That is according to Thomas Nifinluri, Director of Forest Fire Control at the Indonesian Ministry of Forestry, who attended Wednesday’s ceremony alongside a representative of the South Korean Embassy in Indonesia, with the groundbreaking timed to Earth Day.

“Efforts to control forest and land fires cannot be carried out independently, but require strong and sustained collaboration not only domestically but also between countries,” Nifinluri said, adding that the bilateral agreement would accelerate the exchange of knowledge, experience and firefighting technology across ASEAN.

Wood Central understands that the Korea Forest Service-funded programme bundles four interlocking deliverables — the Manggala Agni dormitory now under construction, a forest fire command and training centre, firefighting brigade capacity-building, and a wildfire detection system — with the OKI site selected for its chronic peat-fire burden.

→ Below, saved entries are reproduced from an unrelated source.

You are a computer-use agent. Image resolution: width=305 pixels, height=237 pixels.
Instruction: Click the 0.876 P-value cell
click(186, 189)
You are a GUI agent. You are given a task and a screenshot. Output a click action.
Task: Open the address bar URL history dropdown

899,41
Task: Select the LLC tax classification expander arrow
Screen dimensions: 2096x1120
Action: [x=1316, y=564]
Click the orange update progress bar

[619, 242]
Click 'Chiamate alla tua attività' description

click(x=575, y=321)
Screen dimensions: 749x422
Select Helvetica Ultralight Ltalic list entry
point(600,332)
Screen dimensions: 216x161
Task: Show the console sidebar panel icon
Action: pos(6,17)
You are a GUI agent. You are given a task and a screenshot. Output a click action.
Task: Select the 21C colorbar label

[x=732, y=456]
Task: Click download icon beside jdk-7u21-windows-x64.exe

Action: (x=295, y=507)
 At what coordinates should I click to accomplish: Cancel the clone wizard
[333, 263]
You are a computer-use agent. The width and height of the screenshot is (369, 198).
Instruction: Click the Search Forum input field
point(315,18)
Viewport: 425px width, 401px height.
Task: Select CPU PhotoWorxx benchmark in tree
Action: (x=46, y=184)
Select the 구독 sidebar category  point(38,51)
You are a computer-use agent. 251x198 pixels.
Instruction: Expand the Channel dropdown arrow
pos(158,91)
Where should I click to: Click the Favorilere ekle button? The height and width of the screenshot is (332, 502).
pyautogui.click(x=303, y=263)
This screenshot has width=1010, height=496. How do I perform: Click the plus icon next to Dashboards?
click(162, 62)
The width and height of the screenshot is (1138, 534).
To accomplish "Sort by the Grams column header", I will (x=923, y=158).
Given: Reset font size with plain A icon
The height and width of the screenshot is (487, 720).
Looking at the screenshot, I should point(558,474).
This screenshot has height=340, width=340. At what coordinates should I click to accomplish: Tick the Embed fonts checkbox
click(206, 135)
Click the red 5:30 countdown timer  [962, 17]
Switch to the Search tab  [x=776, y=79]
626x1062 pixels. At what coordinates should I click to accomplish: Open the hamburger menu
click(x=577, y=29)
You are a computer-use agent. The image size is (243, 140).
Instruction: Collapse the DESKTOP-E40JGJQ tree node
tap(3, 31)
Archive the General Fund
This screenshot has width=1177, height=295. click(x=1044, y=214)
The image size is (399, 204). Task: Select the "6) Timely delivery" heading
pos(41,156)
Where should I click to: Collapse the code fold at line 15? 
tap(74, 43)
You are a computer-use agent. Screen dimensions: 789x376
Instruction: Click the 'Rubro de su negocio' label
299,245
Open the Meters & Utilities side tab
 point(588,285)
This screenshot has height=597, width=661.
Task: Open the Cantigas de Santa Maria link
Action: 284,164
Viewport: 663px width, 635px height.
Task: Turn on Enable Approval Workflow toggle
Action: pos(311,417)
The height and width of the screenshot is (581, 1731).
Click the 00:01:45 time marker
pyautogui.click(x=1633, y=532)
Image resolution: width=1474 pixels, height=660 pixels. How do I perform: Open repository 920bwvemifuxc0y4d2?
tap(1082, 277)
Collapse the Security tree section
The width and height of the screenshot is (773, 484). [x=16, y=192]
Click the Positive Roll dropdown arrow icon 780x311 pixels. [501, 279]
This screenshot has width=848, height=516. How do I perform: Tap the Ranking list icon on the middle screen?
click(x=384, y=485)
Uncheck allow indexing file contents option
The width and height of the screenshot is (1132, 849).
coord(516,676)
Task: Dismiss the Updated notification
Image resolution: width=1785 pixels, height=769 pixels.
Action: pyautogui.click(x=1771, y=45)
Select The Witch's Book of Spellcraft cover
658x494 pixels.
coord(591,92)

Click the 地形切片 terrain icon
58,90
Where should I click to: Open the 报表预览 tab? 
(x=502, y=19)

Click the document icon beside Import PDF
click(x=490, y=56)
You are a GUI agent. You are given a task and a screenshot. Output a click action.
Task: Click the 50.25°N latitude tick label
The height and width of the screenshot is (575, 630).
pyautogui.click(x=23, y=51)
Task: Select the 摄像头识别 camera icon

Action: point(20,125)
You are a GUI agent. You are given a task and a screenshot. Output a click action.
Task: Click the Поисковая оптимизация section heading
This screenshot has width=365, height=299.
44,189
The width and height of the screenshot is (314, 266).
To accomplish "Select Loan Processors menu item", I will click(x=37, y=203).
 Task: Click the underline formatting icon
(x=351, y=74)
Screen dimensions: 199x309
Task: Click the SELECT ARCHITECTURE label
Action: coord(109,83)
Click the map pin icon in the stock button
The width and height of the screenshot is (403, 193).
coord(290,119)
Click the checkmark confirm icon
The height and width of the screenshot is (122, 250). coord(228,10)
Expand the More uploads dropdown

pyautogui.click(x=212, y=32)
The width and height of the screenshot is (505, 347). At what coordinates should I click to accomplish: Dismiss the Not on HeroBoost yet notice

It comes as the Meteorology, Climatology and Geophysics Agency (BMKG) warned that Indonesia could see an early-onset El Niño in the second half of 2026, tightening the preparation window across Sumatra, Kalimantan and peat-rich Java. Rising global temperatures would make forest and land fires harder to contain and more frequent as the dry season intensified, Nifinluri said, with Korea Forest Service support needed to scale response capacity for Indonesia, ASEAN and the wider international community.

OKI has long carried the largest share of South Sumatra’s fire burden, with the district recording 33,748 hotspots during the 2015 fire disaster — 72 per cent of them on peatland — and remains a United Nations Environment Programme-backed pilot for collaborative fire prevention, with reported fires falling from 345 in 2021 to 109 in 2022.

The groundbreaking follows a bruising year for Indonesian forestry, with roughly 1,000 people killed across Aceh, North Sumatra and West Sumatra during Cyclone Senyar in December, triggering the first suspension of all timber harvesting in three provinces and a criminal probe into 11 logging firms, as Wood Central reported from the Ministry of Forestry’s December moratorium.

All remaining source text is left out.